## WHAT THE TASK REQUIRES
Return the lines of the material below exactly, beginning with the line that has "Plans (33, 726)" in it and finishing with the line that has "VIP performance (486, 938)" in it. Leave all pictures aside.

DATA TO USE section start

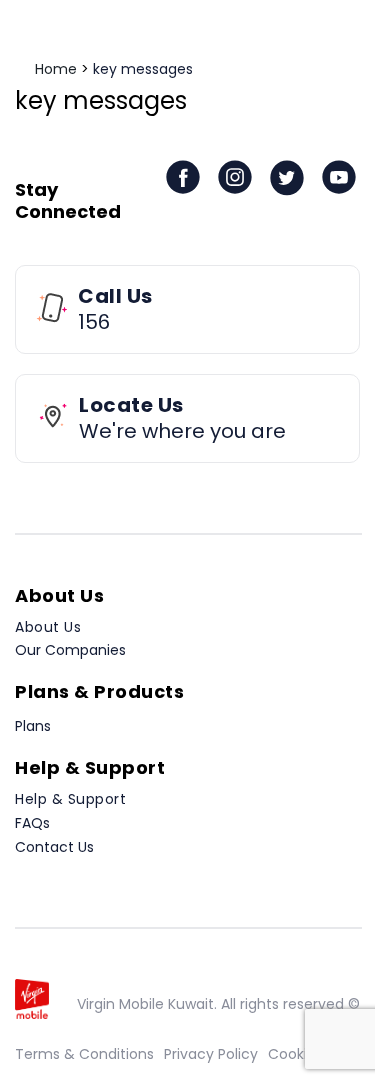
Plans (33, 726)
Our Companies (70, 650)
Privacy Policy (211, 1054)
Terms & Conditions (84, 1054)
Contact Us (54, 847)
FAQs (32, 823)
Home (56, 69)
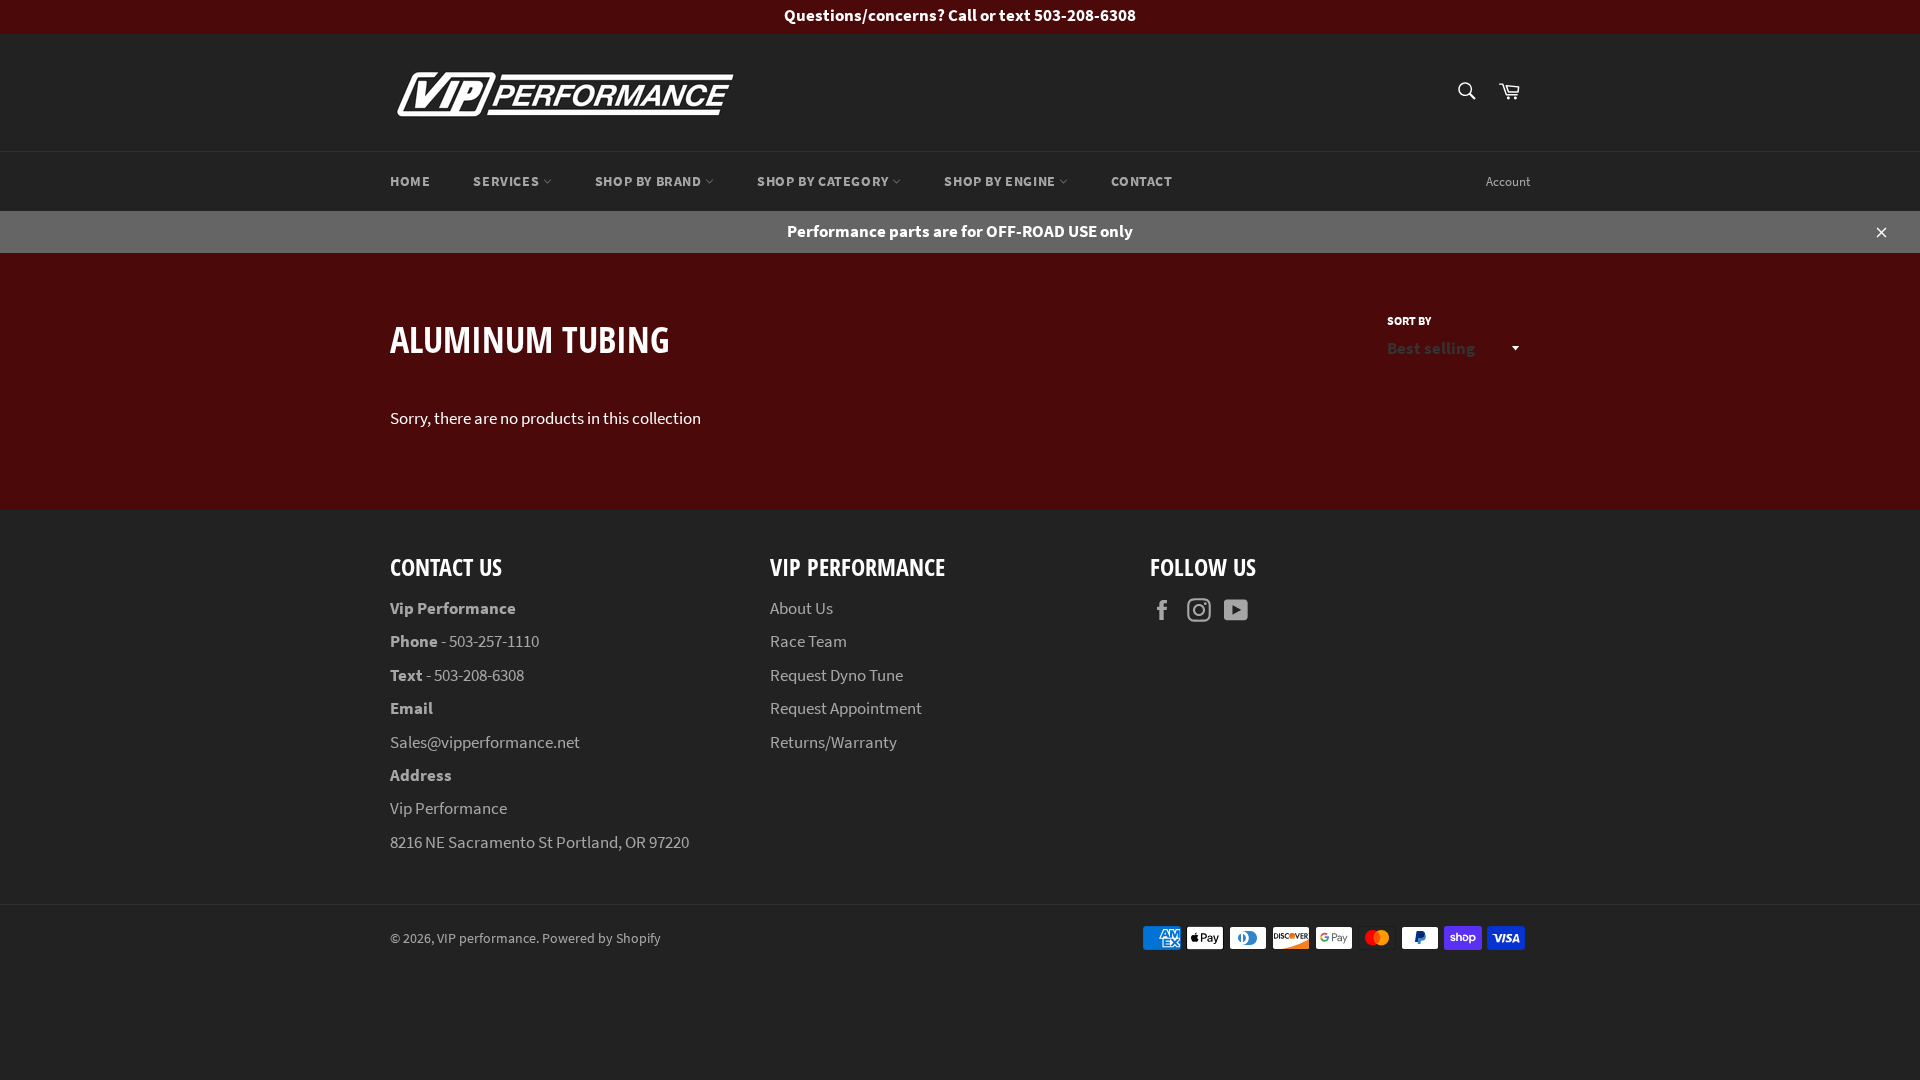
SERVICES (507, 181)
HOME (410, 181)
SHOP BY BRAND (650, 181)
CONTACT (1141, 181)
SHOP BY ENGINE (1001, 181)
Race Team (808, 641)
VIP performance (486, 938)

DATA TO USE section end
DATA TO USE section start

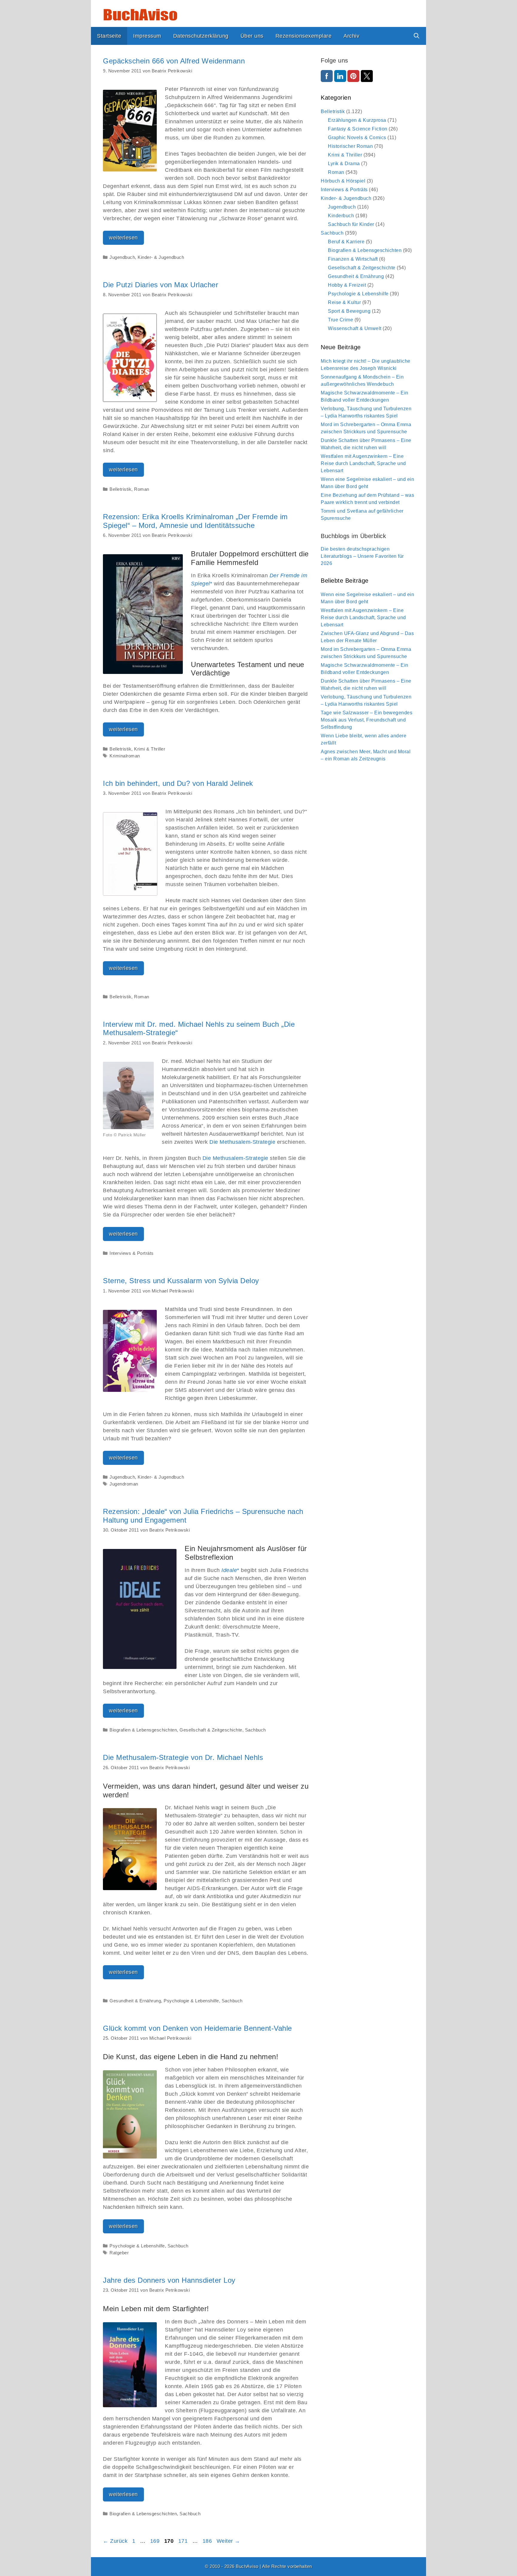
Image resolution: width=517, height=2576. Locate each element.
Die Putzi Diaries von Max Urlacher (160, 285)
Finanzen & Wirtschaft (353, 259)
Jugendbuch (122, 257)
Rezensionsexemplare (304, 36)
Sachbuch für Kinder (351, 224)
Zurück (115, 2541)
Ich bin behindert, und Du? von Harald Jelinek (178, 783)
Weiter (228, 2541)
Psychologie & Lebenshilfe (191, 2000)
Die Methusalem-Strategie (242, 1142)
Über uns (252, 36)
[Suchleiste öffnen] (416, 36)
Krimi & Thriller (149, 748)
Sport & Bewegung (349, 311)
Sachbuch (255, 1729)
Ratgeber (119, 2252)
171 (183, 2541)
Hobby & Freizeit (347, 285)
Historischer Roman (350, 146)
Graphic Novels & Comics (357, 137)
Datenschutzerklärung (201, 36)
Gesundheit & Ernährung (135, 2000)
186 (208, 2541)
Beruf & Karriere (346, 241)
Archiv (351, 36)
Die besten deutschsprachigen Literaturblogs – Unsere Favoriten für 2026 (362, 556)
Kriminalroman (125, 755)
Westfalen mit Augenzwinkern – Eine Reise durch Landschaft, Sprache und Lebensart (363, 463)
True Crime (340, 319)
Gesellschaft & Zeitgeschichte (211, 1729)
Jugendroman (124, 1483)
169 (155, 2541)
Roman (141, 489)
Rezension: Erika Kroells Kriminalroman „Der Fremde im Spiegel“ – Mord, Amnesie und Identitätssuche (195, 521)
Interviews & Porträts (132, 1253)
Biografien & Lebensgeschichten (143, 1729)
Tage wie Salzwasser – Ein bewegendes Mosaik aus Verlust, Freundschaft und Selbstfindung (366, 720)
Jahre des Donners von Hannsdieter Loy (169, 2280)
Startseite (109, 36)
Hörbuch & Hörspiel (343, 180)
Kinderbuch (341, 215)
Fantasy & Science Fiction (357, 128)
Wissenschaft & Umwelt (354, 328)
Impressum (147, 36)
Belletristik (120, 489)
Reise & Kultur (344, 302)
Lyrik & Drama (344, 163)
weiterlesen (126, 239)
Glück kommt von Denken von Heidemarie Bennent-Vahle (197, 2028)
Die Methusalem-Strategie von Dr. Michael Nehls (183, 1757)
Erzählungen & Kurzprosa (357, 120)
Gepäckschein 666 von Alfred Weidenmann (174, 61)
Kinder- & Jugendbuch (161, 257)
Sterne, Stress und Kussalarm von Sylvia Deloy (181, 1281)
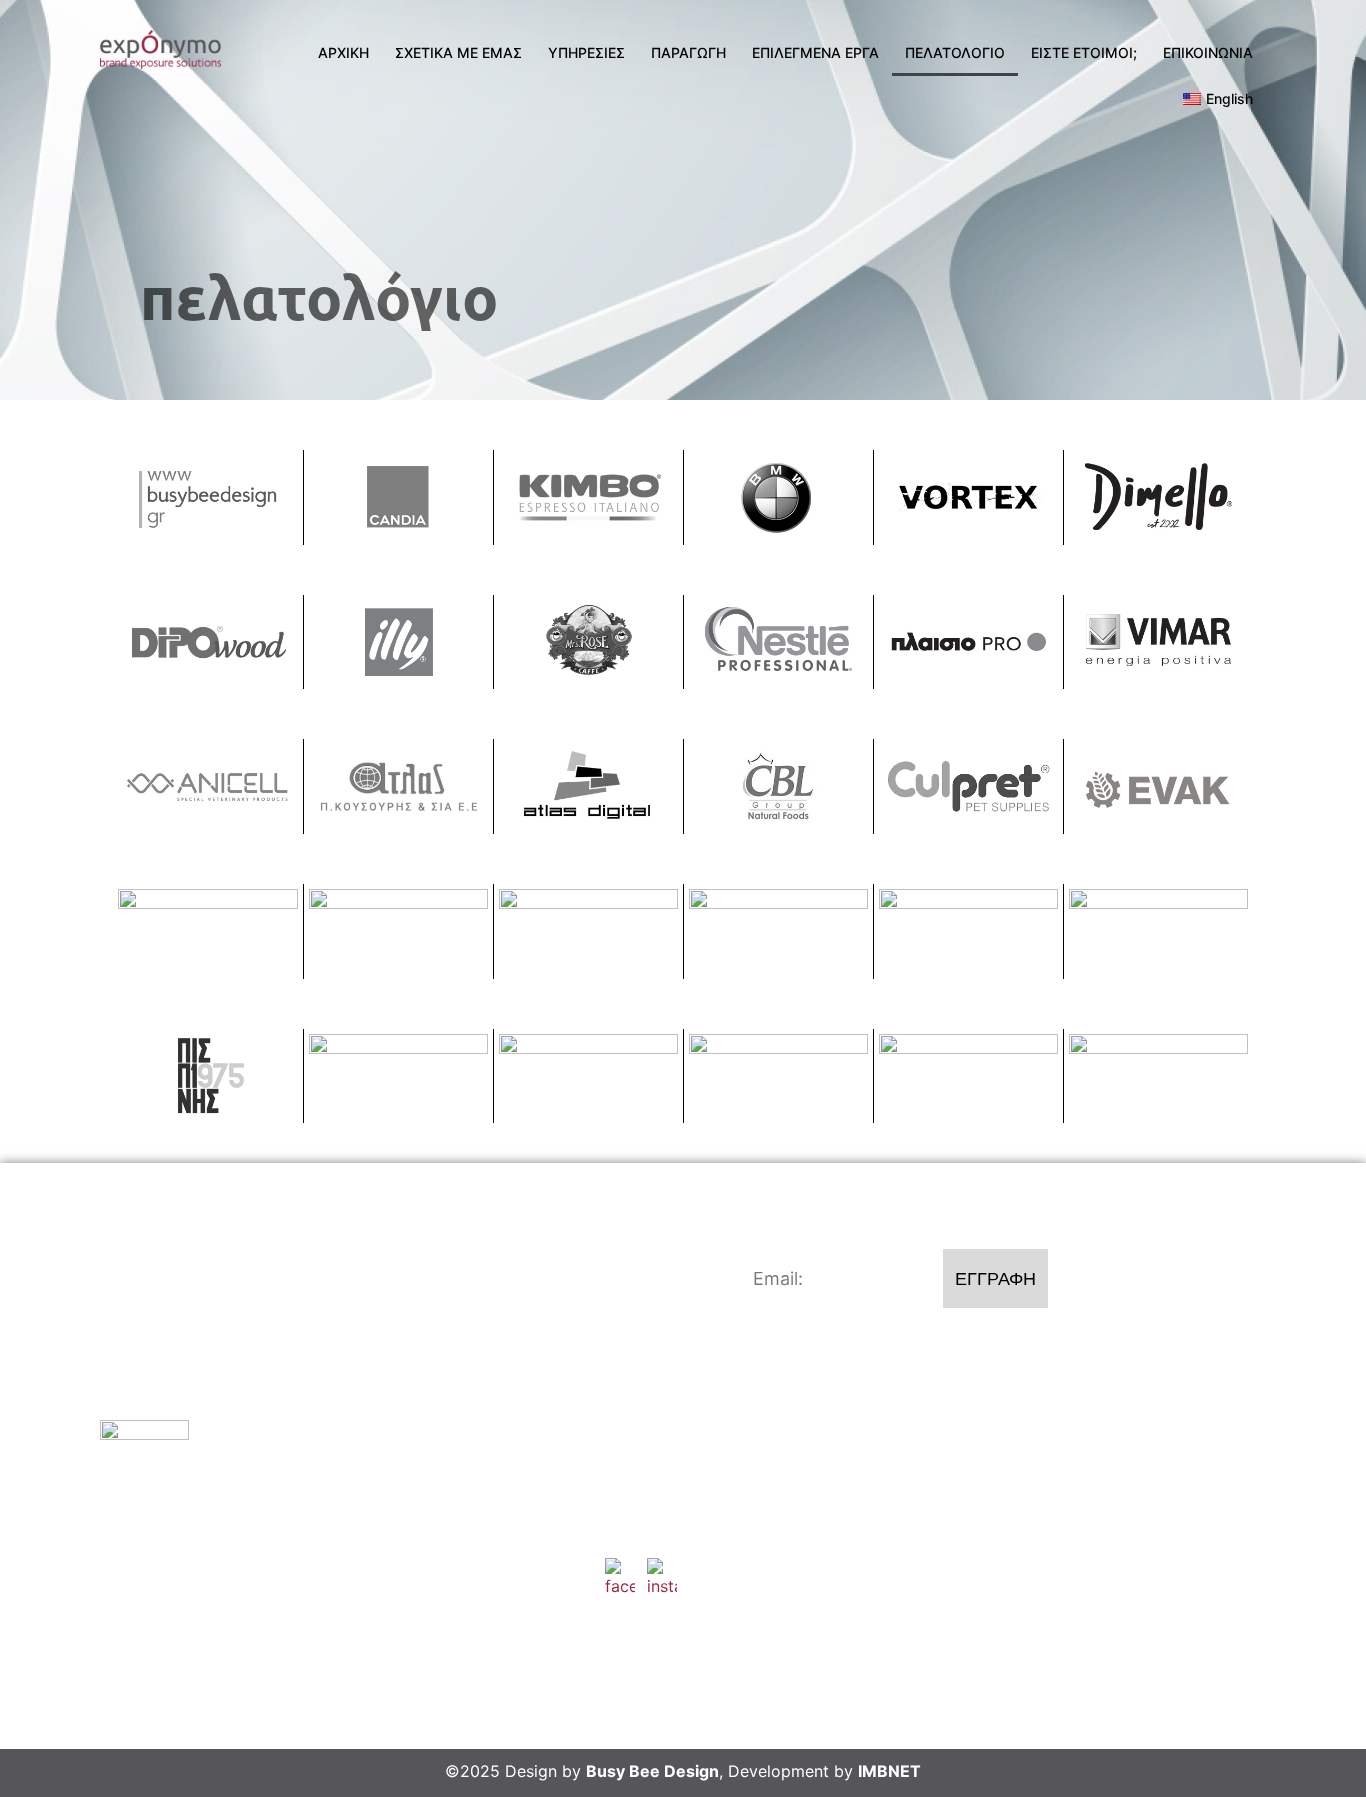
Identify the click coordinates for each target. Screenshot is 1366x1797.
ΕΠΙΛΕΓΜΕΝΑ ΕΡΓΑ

DATA TO USE section end

## ANSWER
Plans (33, 726)
Our Companies (70, 650)
Privacy Policy (211, 1054)
Terms & Conditions (84, 1054)
Contact Us (54, 847)
FAQs (32, 823)
Home (56, 69)
SERVICES (507, 181)
HOME (410, 181)
SHOP BY BRAND (650, 181)
CONTACT (1141, 181)
SHOP BY ENGINE (1001, 181)
Race Team (808, 641)
VIP performance (486, 938)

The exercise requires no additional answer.